*Exercise instructions*:
Only the lines from the one holding "Image resolution: width=1344" through the end of the records below are to be reproduced exactly, and pictures are to be omitted.

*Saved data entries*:
== == ==

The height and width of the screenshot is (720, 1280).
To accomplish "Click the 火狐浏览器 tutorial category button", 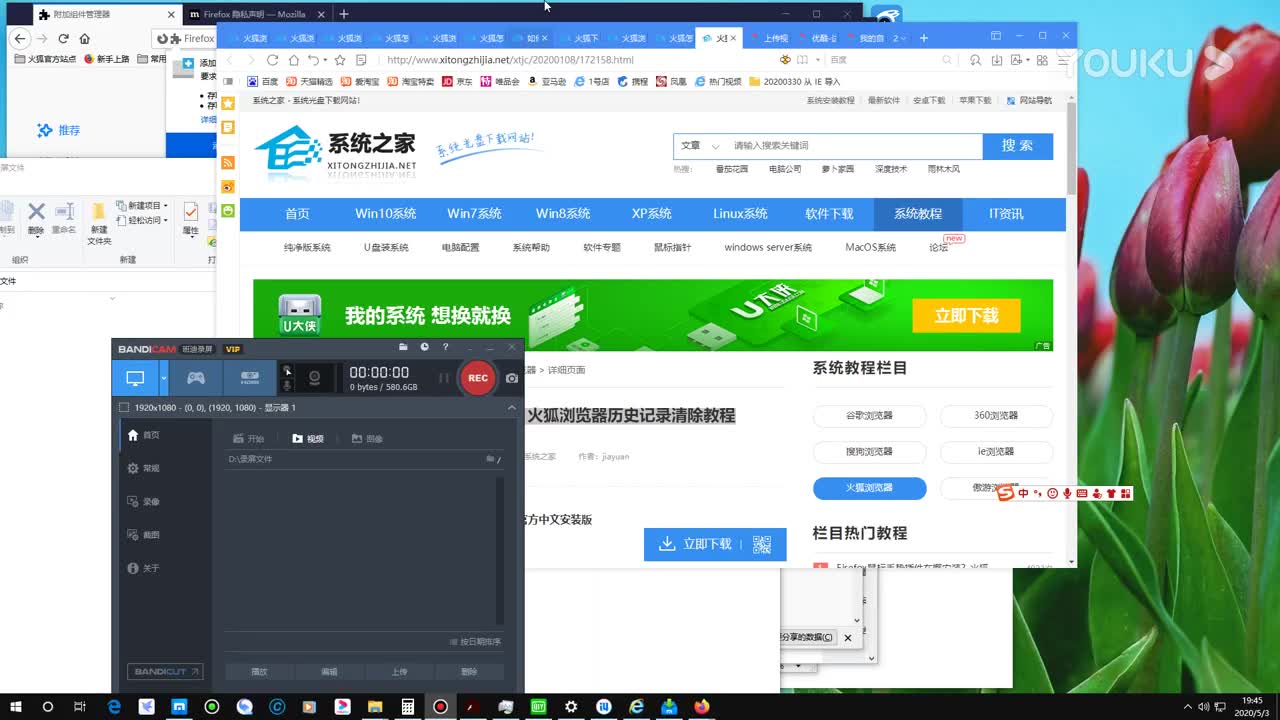I will tap(868, 489).
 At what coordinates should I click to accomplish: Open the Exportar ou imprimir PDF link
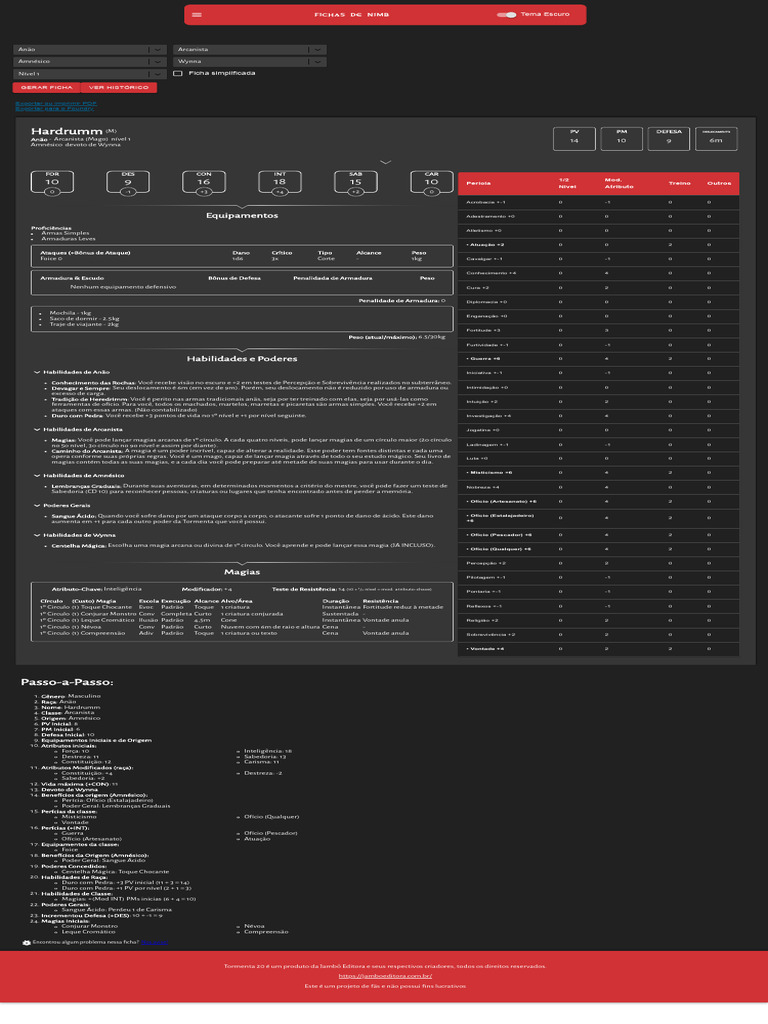point(56,103)
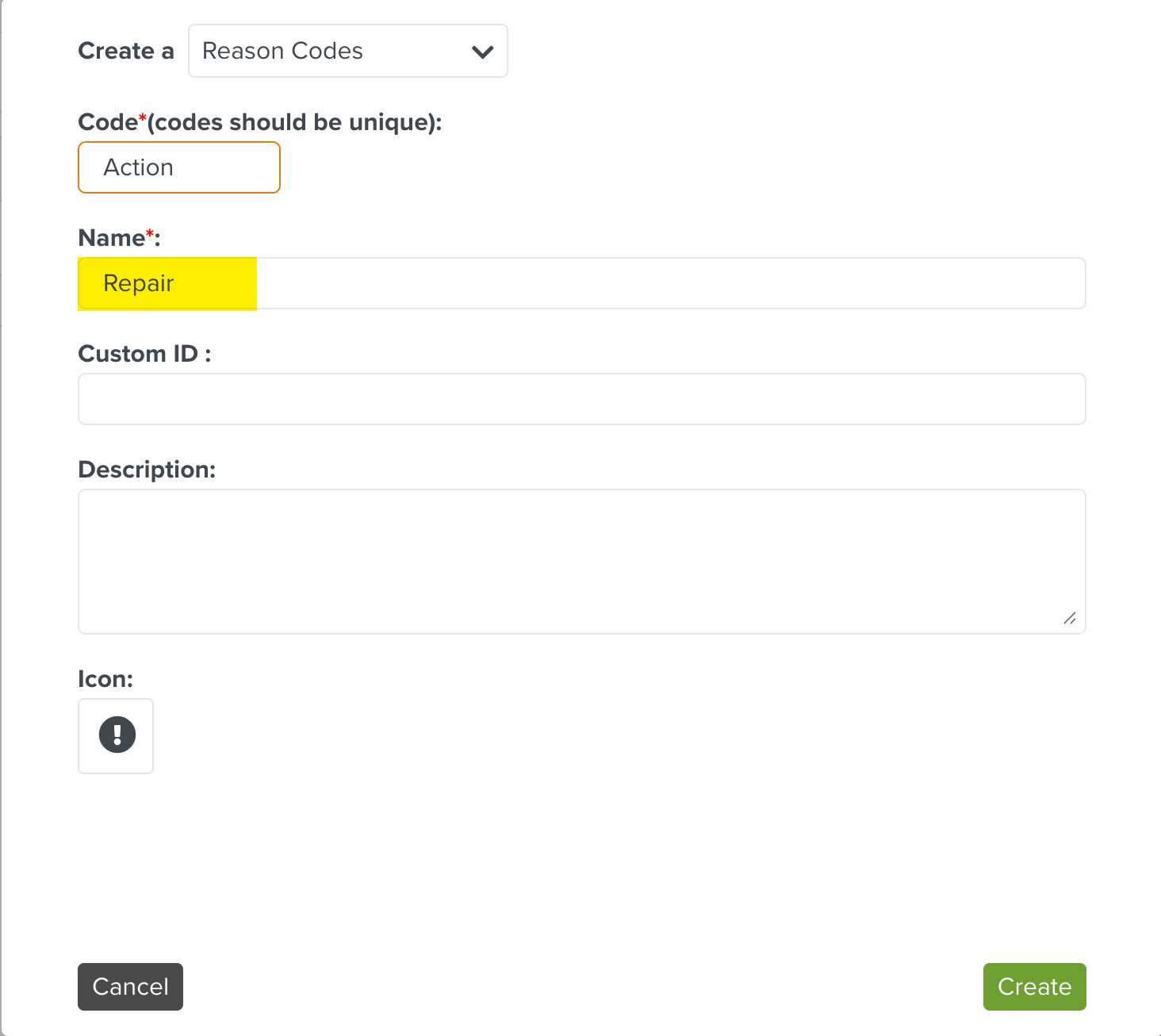Click the Description box resize handle
Screen dimensions: 1161x1036
click(1070, 618)
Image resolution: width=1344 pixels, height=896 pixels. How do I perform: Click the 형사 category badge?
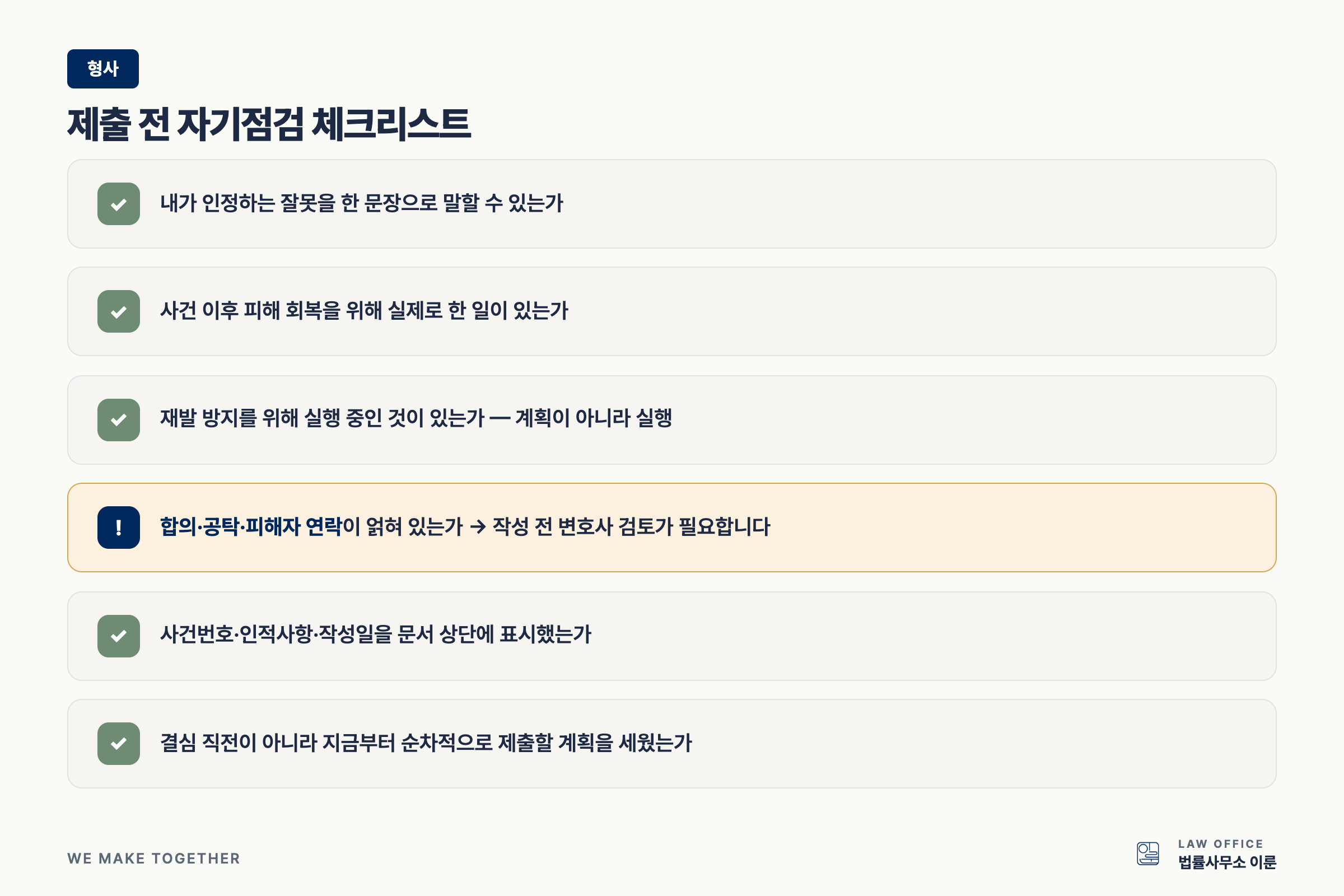pos(103,68)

== == ==

*Response*:
Image resolution: width=1344 pixels, height=896 pixels. How do I perform: Click the 형사 category badge?
pos(103,68)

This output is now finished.